L’immutabilità del tempo, associata all’immutabilità della condizione dei personaggi è data dal canto libero di Battisti. La canzone a scaglioni accompagna alcune vicende della storia. Oltre a rappresenta un mondo che non ci vuole più, si fa portavoce di un processo di storicizzazione che richiama la lentezza culturale che non ha consentito ai personaggi di agire nella loro vita ormai finita e lo spettatore coglie questa lentezza mentre accoglie un brano non tanto borghese per quel che dice ma per quel che ha rappresentato. In questo punto di analisi è esplicitato come i funzionamenti sociali condannano l’individuo a comportamenti addomesticati all’interno della società, dove gli usi e i costumi costituiscono i valori effimeri di cui la massa è caratterizzata. Ma siccome nella contraddizione vi si coglie il senso poetico, come a dire che solo tramite il drammatico si può cogliere il comico e viceversa, il brano di Battisti è in grado di far comprendere maggiormente la poeticità del dramma, grazie proprio a quel valore malinconico che la classe borghese sembra non poter reggere, perché non in grado di sopportare le debolezze di cui l’individuo è costituito, le stesse debolezze vissute dai personaggi.

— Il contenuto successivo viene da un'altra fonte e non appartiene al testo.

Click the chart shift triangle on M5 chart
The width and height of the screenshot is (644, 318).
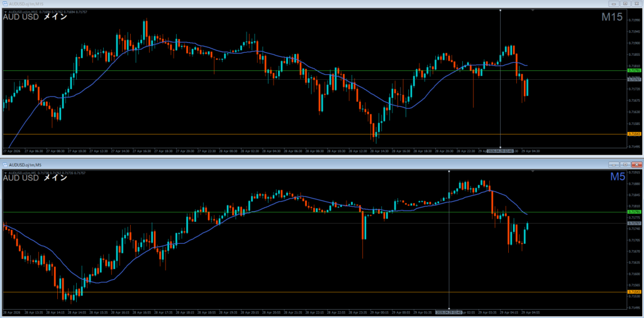[533, 172]
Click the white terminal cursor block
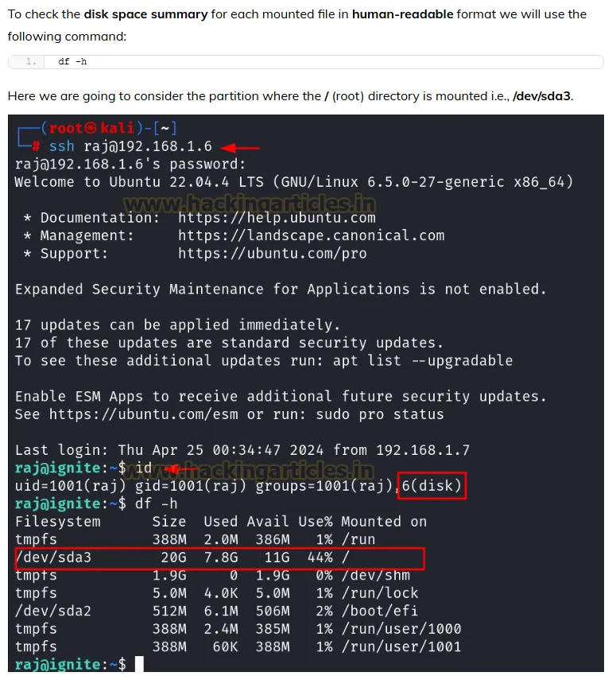 (x=139, y=664)
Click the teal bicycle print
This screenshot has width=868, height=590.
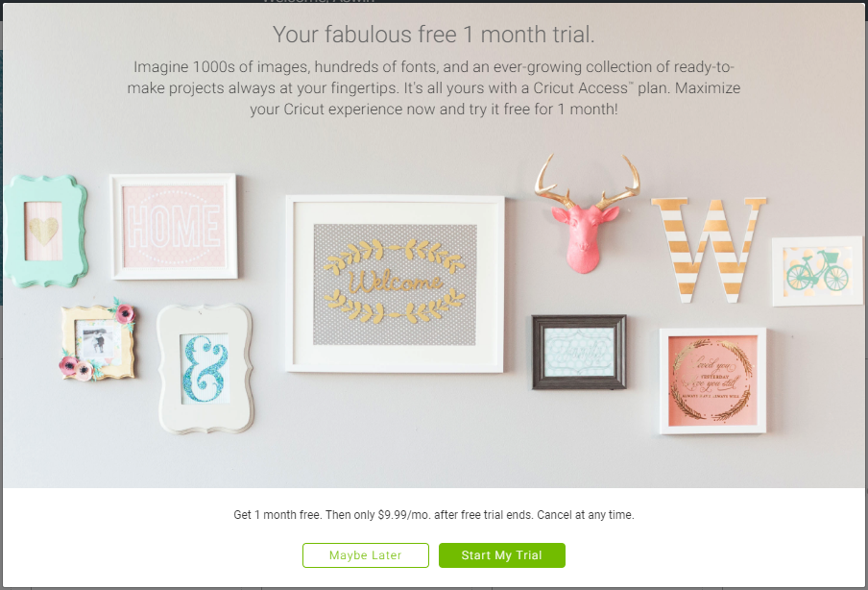coord(817,271)
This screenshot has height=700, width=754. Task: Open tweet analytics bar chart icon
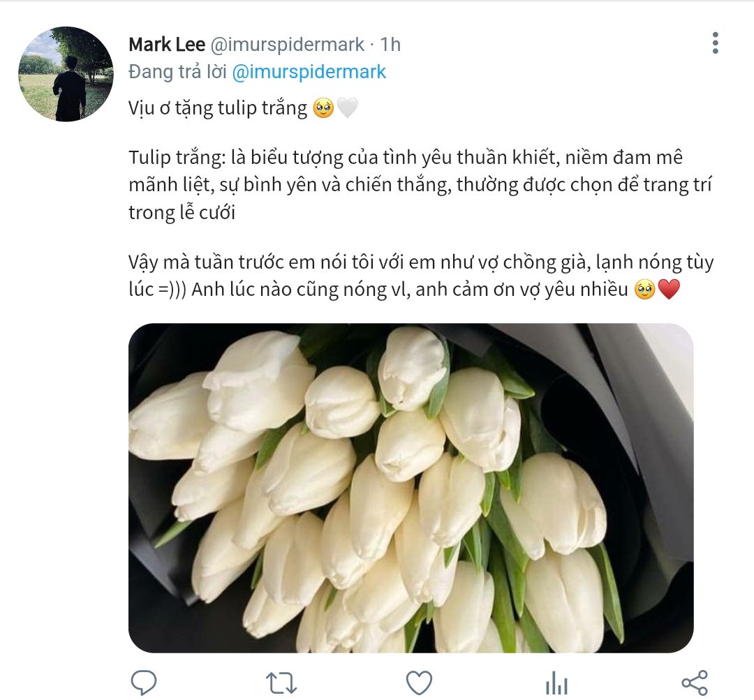tap(556, 683)
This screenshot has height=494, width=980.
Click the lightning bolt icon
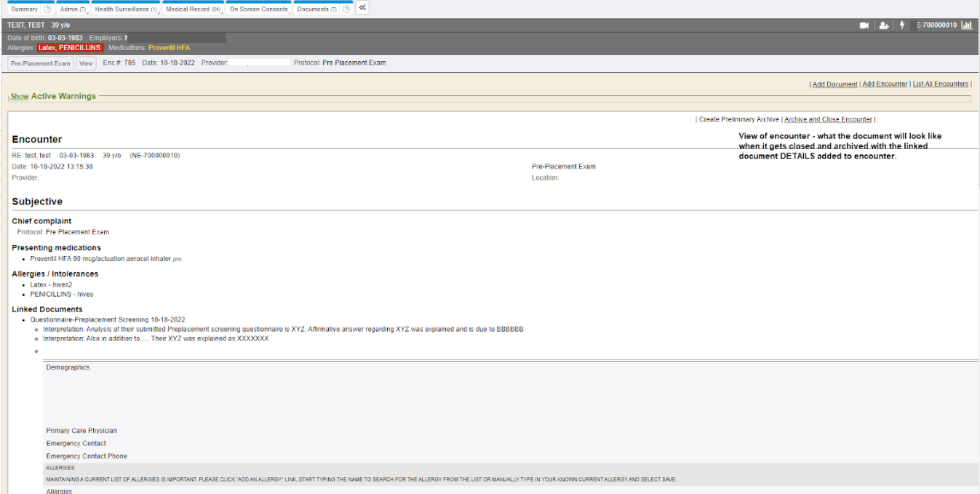903,25
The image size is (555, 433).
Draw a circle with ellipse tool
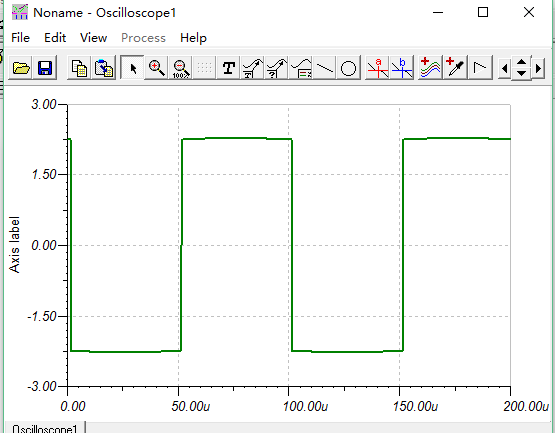click(348, 67)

Il lavoro degli attori, che non hanno bisogno di presentazioni di abbellimento cronistico, riporta il senso artigianale di un quarantennio di ricerca teatrale che si manifesta attraverso il percorso personale che gli attori hanno compiuto, quasi a dimostrare la capacità innovativa, di quella tradizione che pure era innovativa e che portò nel termine avanguardia le tematiche ancora oggi presenti nel tessuto sociale. Infatti lo spettacolo apre a tematiche contemporanee dimostrando la coerenza del valore artistico apportato da quel teatro di “avanguardia” condotto da Bene, De Berardinis e Quartucci, autori che hanno avviato un lavoro poetico tramite l’artigianato, inteso come creazione interiore ed esteriore adatta ad intervenire in una semiotica del linguaggio e di conseguenza di rientrare nei tessuti politici, concepiti come archetipi culturali alla base delle condizioni esistenziali dell’individuo, il quale è artefice dell’ istaurazione dei modelli culturali. Lo spettatore si ritrova, non accorgendosi, in una condizione di libertà intima, capace di portarsi alla fine come immagine dello spettacolo quella di uno specchio, dove non tanto “Narciso” si ci rivede all’interno ma riesce a riflettersi solo vedendone la propria ombra.
E’ la ricerca di questa ombra che rende chiara l’immagine di un sé. L’inferno assume forma catartica, non come purificazione o accettazione passiva, ma come consapevolezza che il mancato lieto fine che spesso è attribuito al senso romantico concepito come una culla per l’anima, viene meglio individuato dalla crudezza che ognuno di noi nasconde nella propri ombra e come questa ombra non sia un’immagine; ma l’immagine di un percorso che come sosteneva Sartre è visto in quel umanesimo ateo, nel quale la credenza ha bisogno di processi dialettici concreti. Tali processi vanno a soddisfare le esigenze dell’espressione di un’avanguardia ancora presente e che si è lieti di concepirla ancora come un fattore innovativo e presente. Quindi si partecipa non solo all’epifania di un’ispirazione o ad un riaggancio del passato che ha riguardato una corrente teatrale. Anche questo, tramite l’attivo lavoro della compagnia è fortunatamente pienamente comunicato e consegnato “a porte aperte”!